This is a summary of the hypothetical results that could have been achieved between the period of July 31, 2009 and June 1, 2018 had one followed the VT Model’s signals during that time. Results are completely hypothetical, do not include slippage or commissions and may contain errors. The hypothetical results do not reflect what one will achieve in the future and are being provided for informational purposes only. Future results will be different.

At a high level, the VT Model underperformed VT in terms of CAGR and total return. However, it had a smaller maximum drawdown. The underperformance in terms of CAGR and total return is to be expected during the bullish part of the full cycle.

 

The comparative performance can be seen in the following chart. Of note, the smaller drawdowns occurred during the 2011 and 2015/16 market corrections.

 

As can be seen from the following chart, the VT Model shifted its allocation during those market corrections to IEF as many of the filters went negative.

Next, we will look at the performance of each individual filter to see how each one did individually over the period.

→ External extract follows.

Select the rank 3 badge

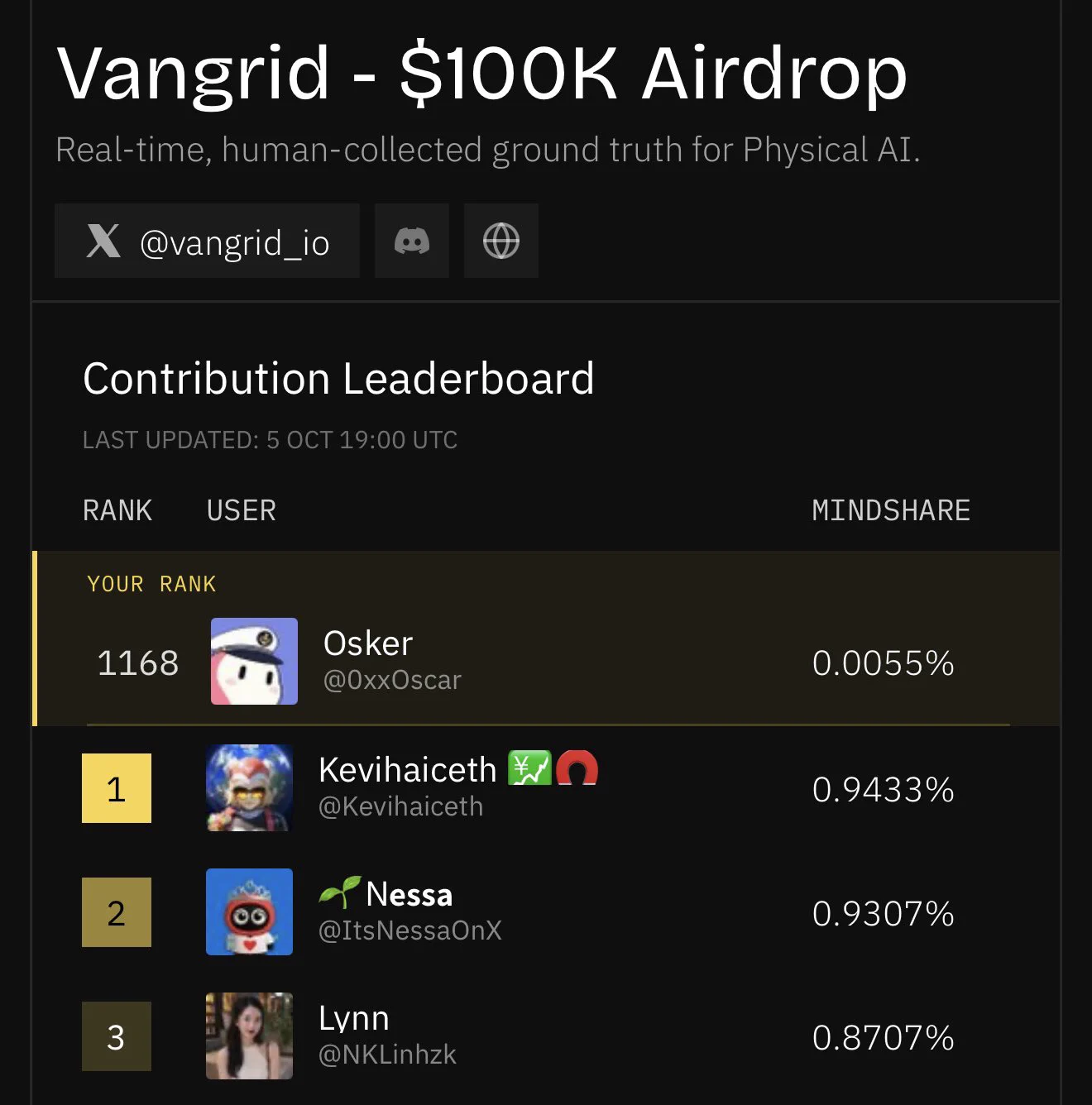click(117, 1036)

A few things jump out from the table. First, there was a wide variance in returns amongst the filters. This is not too surprising given that the sample period is relatively short, the trades were few and there is a considerable amount of timing luck with such strategies. Second, each of the individual maximum drawdown numbers was greater than the maximum drawdown for the overall strategy. This may seem odd, but it is a function of the independent movement of each filter.

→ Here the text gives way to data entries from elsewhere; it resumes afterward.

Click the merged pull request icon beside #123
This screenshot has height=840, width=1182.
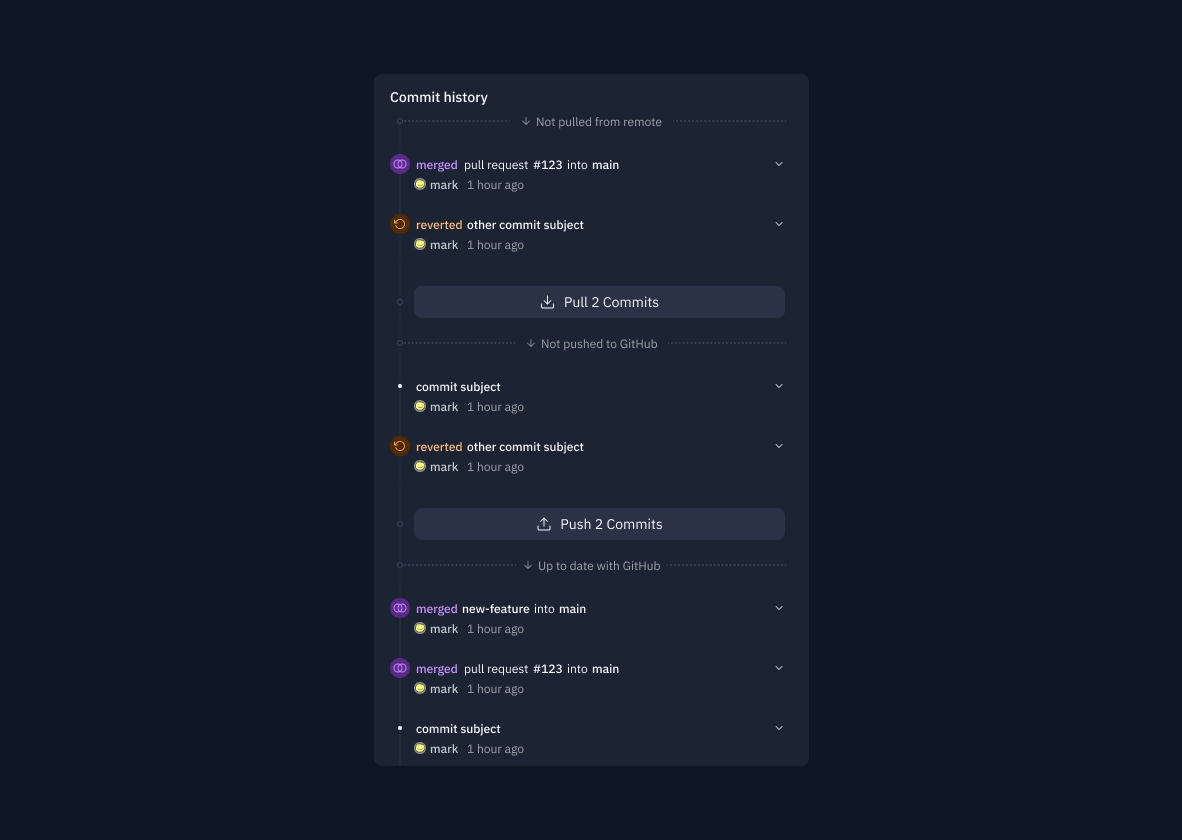click(x=400, y=164)
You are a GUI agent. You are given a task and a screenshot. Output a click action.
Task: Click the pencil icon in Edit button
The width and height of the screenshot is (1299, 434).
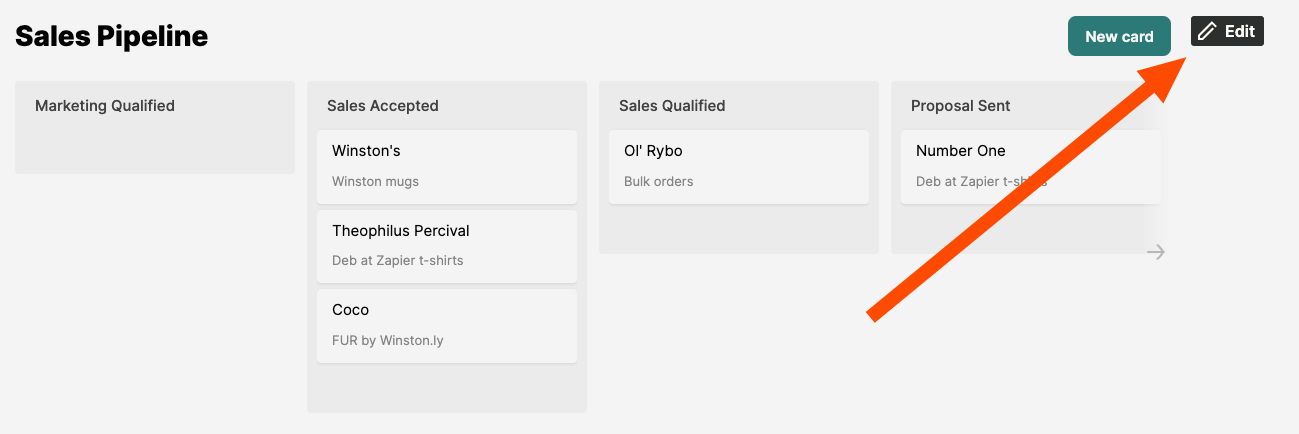point(1207,31)
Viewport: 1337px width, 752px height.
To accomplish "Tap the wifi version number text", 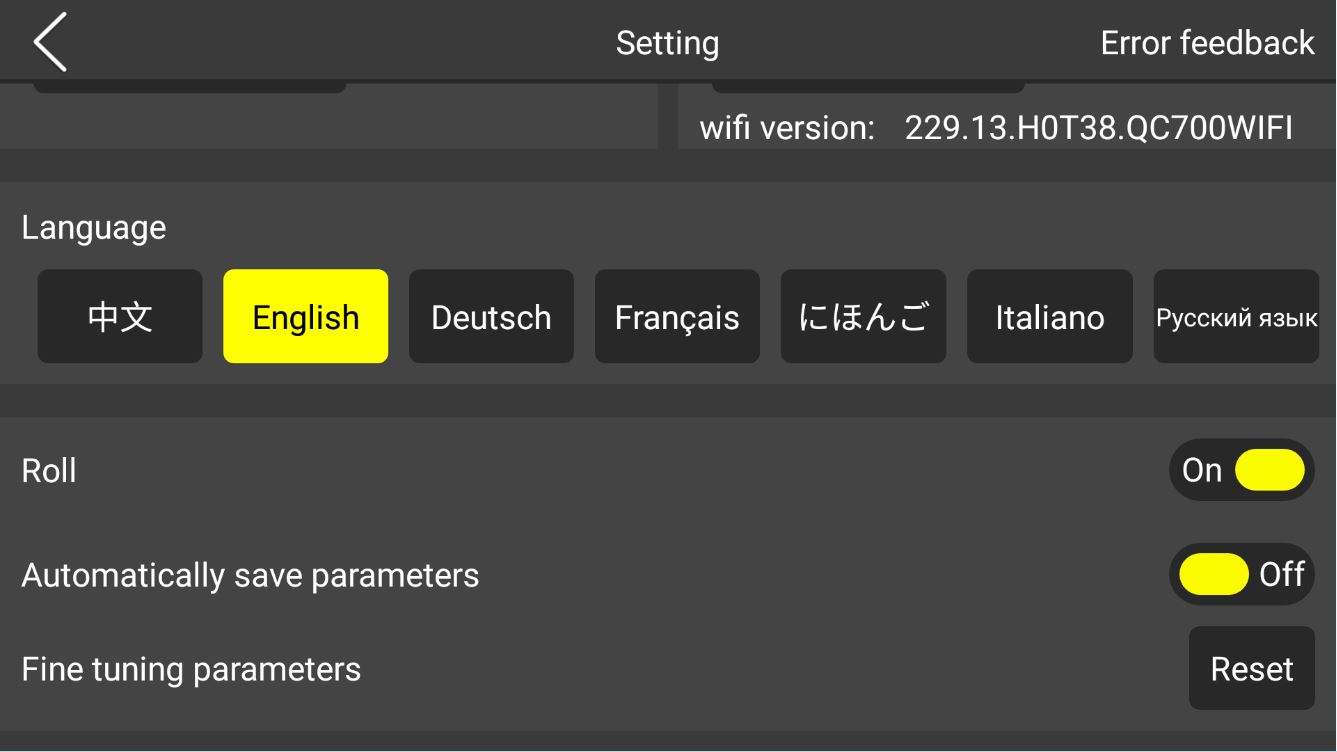I will tap(1099, 128).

We can see this when we chart the performance of all the filters on one chart. The combination of all the filters (black line) appears to be the smoothest line.

 

 

 

Finally, let’s combine the VT model with our version of the Permanent Portfolio to see how the combined performance would have looked during the period.

A portfolio comprised of 50% allocated to the VT Model and 50% allocated to our version of the Permanent Portfolio would have hypothetically earned a CAGR of 7.41% over the period with a maximum drawdown of 7.88%. The CAGR almost equals the max drawdown, which is favorable. Also, the percentage of positive rolling 52-week returns is higher than either VT Model or the Permanent Portfolio on its own.

The following chart shows the performance of the VT Model, the Permanent Portfolio and the combined portfolio (50/50):

 

 

In summary, the VT Model would have performed reasonably well during the period in that only a marginal amount of total return was sacrificed for the potential of a lower maximum drawdown, which is the point of employing a risk management system such as this. However, whether it will perform well in the future, especially during a recessionary bear market, is unknown. I believe that the logic of the filters is sound, but whether that will translate into better risk adjusted returns is completely unknown. Market dynamics may be entirely different going forward.